* start INPUT RECORDS *

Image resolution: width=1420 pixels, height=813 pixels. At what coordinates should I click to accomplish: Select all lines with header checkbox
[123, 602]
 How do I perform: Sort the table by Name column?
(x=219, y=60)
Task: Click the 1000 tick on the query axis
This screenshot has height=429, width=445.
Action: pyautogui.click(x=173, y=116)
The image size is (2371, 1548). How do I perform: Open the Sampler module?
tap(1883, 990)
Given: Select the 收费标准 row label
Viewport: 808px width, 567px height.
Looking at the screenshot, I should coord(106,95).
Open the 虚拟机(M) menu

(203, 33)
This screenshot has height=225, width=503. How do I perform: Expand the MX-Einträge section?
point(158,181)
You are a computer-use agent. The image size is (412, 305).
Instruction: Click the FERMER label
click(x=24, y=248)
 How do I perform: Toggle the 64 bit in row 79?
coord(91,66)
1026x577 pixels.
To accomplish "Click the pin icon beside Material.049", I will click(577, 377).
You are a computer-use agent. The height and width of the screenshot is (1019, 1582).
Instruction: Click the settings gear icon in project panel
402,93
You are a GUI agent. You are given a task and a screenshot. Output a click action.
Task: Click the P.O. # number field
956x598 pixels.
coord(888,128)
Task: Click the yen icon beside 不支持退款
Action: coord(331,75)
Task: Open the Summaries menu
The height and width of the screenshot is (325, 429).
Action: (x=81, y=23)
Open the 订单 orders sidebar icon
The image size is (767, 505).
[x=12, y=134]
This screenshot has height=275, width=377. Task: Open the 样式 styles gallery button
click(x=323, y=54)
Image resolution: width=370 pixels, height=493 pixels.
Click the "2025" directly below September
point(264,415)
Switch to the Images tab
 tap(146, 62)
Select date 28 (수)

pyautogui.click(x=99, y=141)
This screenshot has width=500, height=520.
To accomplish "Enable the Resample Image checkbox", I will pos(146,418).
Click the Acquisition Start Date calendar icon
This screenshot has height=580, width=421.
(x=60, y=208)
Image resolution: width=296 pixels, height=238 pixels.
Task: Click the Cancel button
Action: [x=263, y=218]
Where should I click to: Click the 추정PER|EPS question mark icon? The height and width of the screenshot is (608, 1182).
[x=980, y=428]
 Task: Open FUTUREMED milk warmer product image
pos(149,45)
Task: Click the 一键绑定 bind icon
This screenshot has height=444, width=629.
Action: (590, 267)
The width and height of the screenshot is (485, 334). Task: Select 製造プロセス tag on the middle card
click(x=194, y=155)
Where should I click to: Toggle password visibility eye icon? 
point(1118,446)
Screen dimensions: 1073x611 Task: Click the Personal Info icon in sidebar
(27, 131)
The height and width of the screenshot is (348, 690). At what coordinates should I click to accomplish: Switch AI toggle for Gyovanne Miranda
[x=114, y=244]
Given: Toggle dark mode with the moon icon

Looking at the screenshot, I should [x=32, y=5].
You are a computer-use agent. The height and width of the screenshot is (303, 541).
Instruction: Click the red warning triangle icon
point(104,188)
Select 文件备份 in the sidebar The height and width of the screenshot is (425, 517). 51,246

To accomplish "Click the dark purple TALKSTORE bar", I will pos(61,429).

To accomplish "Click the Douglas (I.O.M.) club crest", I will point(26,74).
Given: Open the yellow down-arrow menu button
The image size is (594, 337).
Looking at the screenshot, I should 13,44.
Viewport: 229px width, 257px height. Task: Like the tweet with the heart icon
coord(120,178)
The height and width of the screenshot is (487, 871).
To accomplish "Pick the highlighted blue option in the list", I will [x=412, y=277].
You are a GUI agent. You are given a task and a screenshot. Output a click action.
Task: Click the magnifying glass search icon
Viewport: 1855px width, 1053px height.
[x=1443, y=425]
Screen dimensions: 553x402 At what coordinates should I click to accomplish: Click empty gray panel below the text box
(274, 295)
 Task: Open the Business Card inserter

* end INPUT RECORDS *

## [TASK INSTRUCTIONS]
Substitute "Sampler panel" for "Sampler module" in the listing above, and write out the whole listing again with nothing else changed.

## [TASK RESULT]
Image resolution: width=1420 pixels, height=813 pixels. At what coordinates should I click to accomplish: Select all lines with header checkbox
[123, 602]
 How do I perform: Sort the table by Name column?
(x=219, y=60)
Task: Click the 1000 tick on the query axis
This screenshot has height=429, width=445.
Action: pyautogui.click(x=173, y=116)
The image size is (2371, 1548). How do I perform: Open the Sampler panel?
tap(1883, 990)
Given: Select the 收费标准 row label
Viewport: 808px width, 567px height.
Looking at the screenshot, I should coord(106,95).
Open the 虚拟机(M) menu

(203, 33)
This screenshot has height=225, width=503. How do I perform: Expand the MX-Einträge section?
point(158,181)
You are a computer-use agent. The image size is (412, 305).
Instruction: Click the FERMER label
click(x=24, y=248)
 How do I perform: Toggle the 64 bit in row 79?
coord(91,66)
1026x577 pixels.
To accomplish "Click the pin icon beside Material.049", I will click(577, 377).
You are a computer-use agent. The height and width of the screenshot is (1019, 1582).
Instruction: Click the settings gear icon in project panel
402,93
You are a GUI agent. You are given a task and a screenshot. Output a click action.
Task: Click the P.O. # number field
956x598 pixels.
coord(888,128)
Task: Click the yen icon beside 不支持退款
Action: coord(331,75)
Task: Open the Summaries menu
The height and width of the screenshot is (325, 429).
Action: (x=81, y=23)
Open the 订单 orders sidebar icon
The image size is (767, 505).
[x=12, y=134]
This screenshot has height=275, width=377. Task: Open the 样式 styles gallery button
click(x=323, y=54)
Image resolution: width=370 pixels, height=493 pixels.
Click the "2025" directly below September
point(264,415)
Switch to the Images tab
 tap(146, 62)
Select date 28 (수)

pyautogui.click(x=99, y=141)
This screenshot has width=500, height=520.
To accomplish "Enable the Resample Image checkbox", I will pos(146,418).
Click the Acquisition Start Date calendar icon
This screenshot has height=580, width=421.
(x=60, y=208)
Image resolution: width=296 pixels, height=238 pixels.
Task: Click the Cancel button
Action: [x=263, y=218]
Where should I click to: Click the 추정PER|EPS question mark icon? The height and width of the screenshot is (608, 1182).
[x=980, y=428]
 Task: Open FUTUREMED milk warmer product image
pos(149,45)
Task: Click the 一键绑定 bind icon
This screenshot has height=444, width=629.
Action: (590, 267)
The width and height of the screenshot is (485, 334). Task: Select 製造プロセス tag on the middle card
click(x=194, y=155)
Where should I click to: Toggle password visibility eye icon? 
point(1118,446)
Screen dimensions: 1073x611 Task: Click the Personal Info icon in sidebar
(27, 131)
The height and width of the screenshot is (348, 690). At what coordinates should I click to accomplish: Switch AI toggle for Gyovanne Miranda
[x=114, y=244]
Given: Toggle dark mode with the moon icon

Looking at the screenshot, I should [x=32, y=5].
You are a computer-use agent. The height and width of the screenshot is (303, 541).
Instruction: Click the red warning triangle icon
point(104,188)
Select 文件备份 in the sidebar The height and width of the screenshot is (425, 517). 51,246

To accomplish "Click the dark purple TALKSTORE bar", I will pos(61,429).

To accomplish "Click the Douglas (I.O.M.) club crest", I will point(26,74).
Given: Open the yellow down-arrow menu button
The image size is (594, 337).
Looking at the screenshot, I should 13,44.
Viewport: 229px width, 257px height. Task: Like the tweet with the heart icon
coord(120,178)
The height and width of the screenshot is (487, 871).
To accomplish "Pick the highlighted blue option in the list", I will [x=412, y=277].
You are a GUI agent. You are given a task and a screenshot. Output a click action.
Task: Click the magnifying glass search icon
Viewport: 1855px width, 1053px height.
[x=1443, y=425]
Screen dimensions: 553x402 At what coordinates should I click to accomplish: Click empty gray panel below the text box
(274, 295)
 Task: Open the Business Card inserter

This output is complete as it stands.